▶ _Fragmento proporcionado_:
--------------------------------
Quizás Mal 3,1, donde aparece la expresión “mi mensajero” fuera la clave para atribuirlo a un tal “Malaquías”, pues, como hemos dicho, eso es lo que significa ese nombre. El mismo Pablo Andiñach afirma que “al crear un libro con la porción final de Zacarías fue necesario atribuirle un nombre al profeta responsable de esas palabras y se buscó una suerte de título presente en el mismo texto. Así 3,1 dio pie a que estos capítulos llevaran como nombre de autor a un tal mensajero ahora devenido en este nombre propio: Malaquías”. Este libro, en la tradición cristiana, no solo cierra la colección de los Doce Profetas (como en la Biblia Hebrea), sino todo el Antiguo Testamento. Constituye, por consiguiente, la última palabra profética comunicada a Israel, en el cual se anuncia la llegada del “sol de justicia” (Mal 4,2), imagen que fue tomada como un anuncio de la llegada del Mesías. En ese sentido, este libro bíblico puede ser considerado una especie de bisagra que une al Primer Testamento con el Segundo.

El libro de Malaquías está compuesto por una cadena de seis oráculos y un epílogo. Con ellos se nos intenta describir el estado de la comunidad de Jerusalén después del regreso de los exiliados. Siglo V a.C., tal vez. Los oráculos de este profeta nos dejan entrever la laxitud con la que los judíos asumieron la reconstrucción del templo, su poco interés en los servicios religiosos, las dificultades con las familias y matrimonios mixtos y olvido de la ley de Moisés. Pero como sucede con todos los profetas, al final transmite un mensaje de esperanza y la promesa del salvador, “el sol de justicia”.

Su mensaje profético consiste en recordar al pueblo el amor de Dios por Israel y la exigencia que se le hace a este para que viva una coherente vida cultual y moral. Si nos fijamos, el texto de hoy recoge el duro ataque del profeta contra los sacerdotes que desempeñaban su servicio en el templo de Jerusalén. Estos han sucumbido a la corrupción: usan animales impuros para las ofrendas; posiblemente, confabulados con algunos aceptaban animales enfermos o robados como ofrenda cultual. Con su actitud discriminatoria y poco digna celebración cultual no han sabido honrar a Dios, con lo que han hecho tropezar a muchos y han puesto en peligro la alianza hecha con la casta sacerdotal (Leví). Al profeta le interesa rescatar tanto la dignidad del culto como la dignidad sacerdotal. De ahí el tono de advertencia con matiz de castigo que encierra su mensaje.
--------------------------------
▶ _Registros extraídos_:
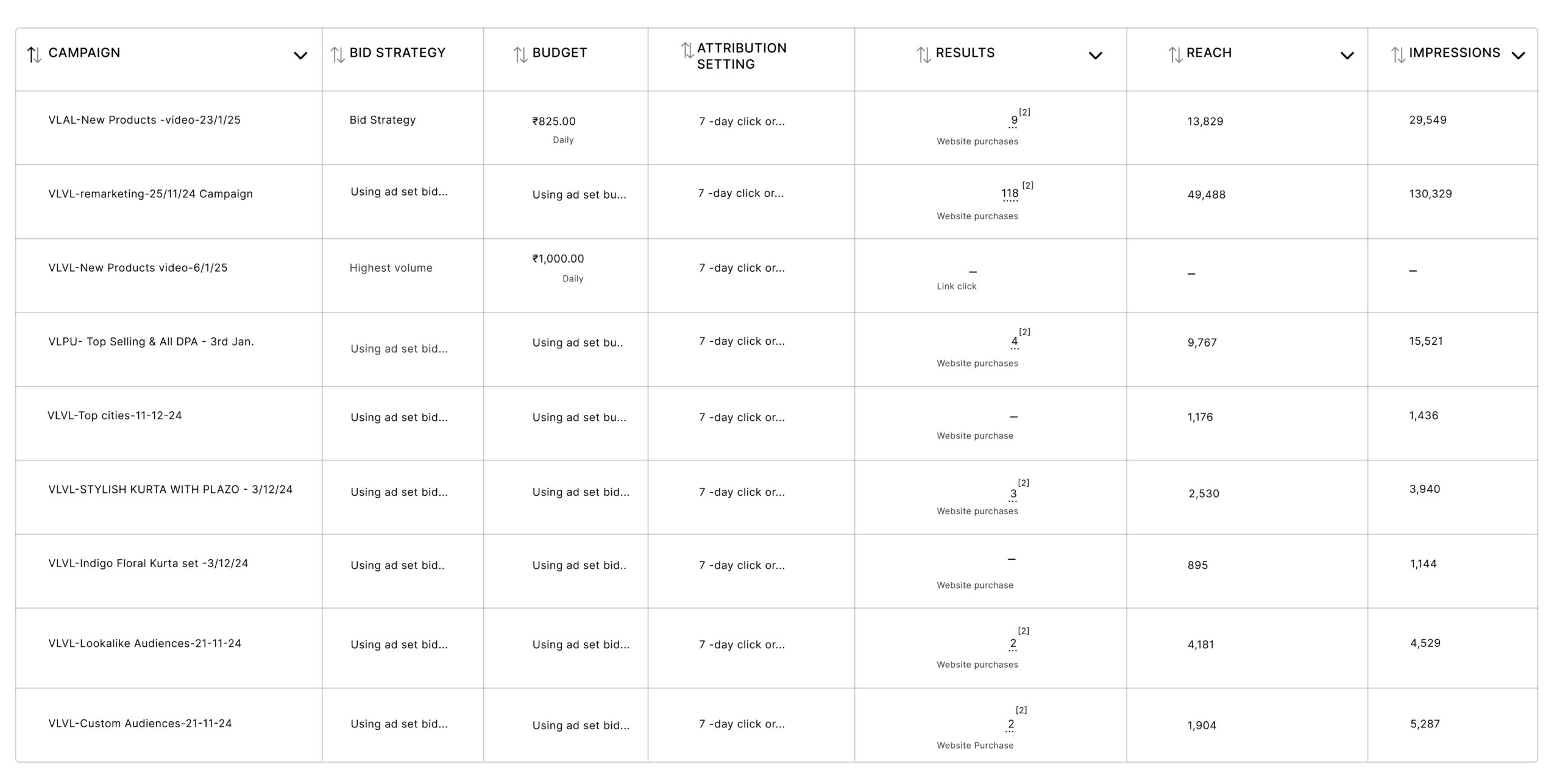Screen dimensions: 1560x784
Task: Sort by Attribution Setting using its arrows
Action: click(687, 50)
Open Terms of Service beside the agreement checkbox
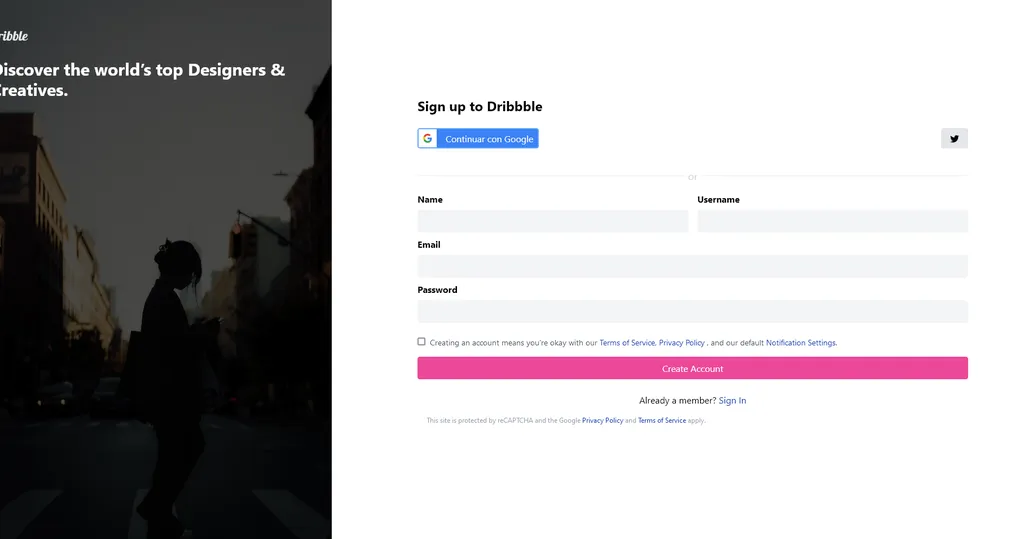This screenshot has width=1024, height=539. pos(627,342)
--------------------------------
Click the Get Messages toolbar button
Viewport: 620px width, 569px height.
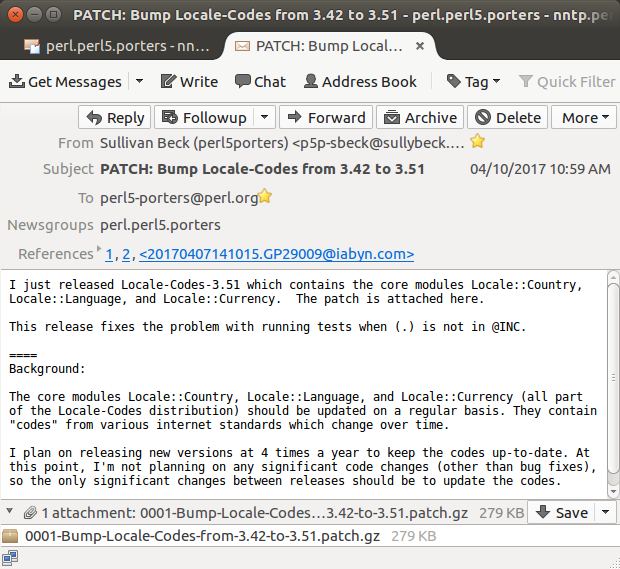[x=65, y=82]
--------------------------------
▶ _Tareas a realizar_:
**1.** Reproduce palabra por palabra el tramo del fragmento sobre Malaquías que va desde "Su mensaje profético" hasta "encierra su mensaje.".
**2.** Traduce al inglés esta oración del fragmento sobre Malaquías: "El libro de Malaquías está compuesto por una cadena de seis oráculos y un epílogo."
**3.** Contesta estas preguntas a partir del fragmento sobre Malaquías:
(a) Además de los oráculos, ¿qué otra parte integra el libro de Malaquías?
(b) ¿Qué imagen de Mal 4,2 fue tomada como anuncio de la llegada del Mesías?
(c) ¿Contra quiénes va el duro ataque del profeta que recoge el texto de hoy?
Para responder, básate solo en el fragmento sobre Malaquías.

▶ _Respuestas por tarea_:
**1.**
Su mensaje profético consiste en recordar al pueblo el amor de Dios por Israel y la exigencia que se le hace a este para que viva una coherente vida cultual y moral. Si nos fijamos, el texto de hoy recoge el duro ataque del profeta contra los sacerdotes que desempeñaban su servicio en el templo de Jerusalén. Estos han sucumbido a la corrupción: usan animales impuros para las ofrendas; posiblemente, confabulados con algunos aceptaban animales enfermos o robados como ofrenda cultual. Con su actitud discriminatoria y poco digna celebración cultual no han sabido honrar a Dios, con lo que han hecho tropezar a muchos y han puesto en peligro la alianza hecha con la casta sacerdotal (Leví). Al profeta le interesa rescatar tanto la dignidad del culto como la dignidad sacerdotal. De ahí el tono de advertencia con matiz de castigo que encierra su mensaje.

**2.** The book of Malachi is made up of a chain of six oracles and an epilogue.

**3.**
(a) Un epílogo.
(b) La imagen del "sol de justicia".
(c) Contra los sacerdotes que desempeñaban su servicio en el templo de Jerusalén.